Clean energy projects across the nation, most notably offshore wind, have faced headwinds under President Donald Trump, who has tried to stall major initiatives or block them entirely. Trump’s “One Big Beautiful Bill” took aim at the sector by rolling back clean energy tax credits.
Jessica Robertson, director of policy and business development for New Leaf Energy, said renewable energy is “under an unprecedented attack from the federal government.”
“But Massachusetts has an opportunity to accelerate the deployment of solar in the next five years in spite of those attacks,” Robertson said at a roundtable in Boston. “Massachusetts was an early leader in solar, but we ran into growing pains that brought the industry to a virtual standstill for several years.”
Tax incentives that have saved thousands of dollars for people in the U.S. looking to install home efficiency upgrades, clean energy installations like solar panels, or to purchase electric vehicles are set to expire at the end of this year.
The federal residential clean energy tax credit is slated to expire at the end of this year, and the clean energy investment tax credit is scheduled to end after 2027.
Healey said the tax credits have “helped make the electricity we need fast and affordable.”
“The (Trump) administration has slowed down permitting timelines and created other political roadblocks to energy development. They’ve imposed tariffs on materials that are needed for this industry and other industries, including gas turbines to transformers to steel, and this is going to contribute to delays and also to the raising of costs,” the first-term Democrat said.
Industry leaders said elected officials in Massachusetts should reform clean energy permitting to speed up solar projects.
Bronte Payne, senior manager for policy at Sunrun, a renewable energy company, said lawmakers should establish automated, instant permitting in cities and towns where projects are code-compliant and meet safety requirements.
“Automated permitting helps more solar and storage get installed faster and reduces the cost,” Payne told Healey and her deputies.
Healey signed legislation in November that she argued accelerated clean energy development by reforming siting and permitting processes.
The law established a 12-month deadline for municipal permitting for wind, solar, storage, and electric infrastructure. It also required municipalities to issue a single permit at the end of their process.
Robertson said there is no other state in the country where industry officials “can say that a project that we start permitting in 2026 can know that it will have a permit.”

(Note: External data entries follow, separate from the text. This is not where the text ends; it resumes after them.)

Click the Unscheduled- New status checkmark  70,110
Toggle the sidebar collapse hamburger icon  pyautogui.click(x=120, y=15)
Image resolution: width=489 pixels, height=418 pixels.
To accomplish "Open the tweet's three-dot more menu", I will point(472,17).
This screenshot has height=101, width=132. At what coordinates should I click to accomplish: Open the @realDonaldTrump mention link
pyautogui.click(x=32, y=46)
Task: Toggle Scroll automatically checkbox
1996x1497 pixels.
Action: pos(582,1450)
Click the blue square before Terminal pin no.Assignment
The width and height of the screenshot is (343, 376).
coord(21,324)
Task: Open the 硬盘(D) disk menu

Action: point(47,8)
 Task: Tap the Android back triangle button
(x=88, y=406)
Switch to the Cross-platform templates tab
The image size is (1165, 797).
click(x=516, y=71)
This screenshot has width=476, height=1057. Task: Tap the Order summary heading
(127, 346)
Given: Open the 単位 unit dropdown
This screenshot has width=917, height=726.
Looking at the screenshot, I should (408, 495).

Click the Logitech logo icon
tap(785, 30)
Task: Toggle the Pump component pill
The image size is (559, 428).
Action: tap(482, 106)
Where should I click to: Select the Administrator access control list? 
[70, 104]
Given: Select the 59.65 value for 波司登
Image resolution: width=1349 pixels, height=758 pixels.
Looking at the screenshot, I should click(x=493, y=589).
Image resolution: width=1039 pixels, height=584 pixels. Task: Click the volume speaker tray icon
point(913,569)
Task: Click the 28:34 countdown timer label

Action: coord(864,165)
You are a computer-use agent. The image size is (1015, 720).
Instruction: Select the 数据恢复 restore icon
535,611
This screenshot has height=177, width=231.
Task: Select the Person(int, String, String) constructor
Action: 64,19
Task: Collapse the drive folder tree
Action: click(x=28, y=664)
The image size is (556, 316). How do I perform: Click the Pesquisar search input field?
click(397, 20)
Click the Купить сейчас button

“There is an increasing number of towns where solar and storage is effectively off limits. Your administration’s leadership has broken through this barrier to establish a new system with a standardized, data-driven approach to solar siting and much more predictability on timelines and outcomes,” Robertson said to Healey.
Nick d’Arbeloff, a senior member of the commercial team at ReVision Energy, said solar energy delivered 5,000 megawatts of energy, or $8.2 million in savings for ratepayers in Massachusetts, on June 24, the hottest day of the summer.
Massachusetts has about 5.8 gigawatts of installed solar, d’Arbeloff said.
“Supporting residential solar is essential for affordability, equity, and our broader clean energy goals,” he said.
Materials from the Associated Press were used in this report.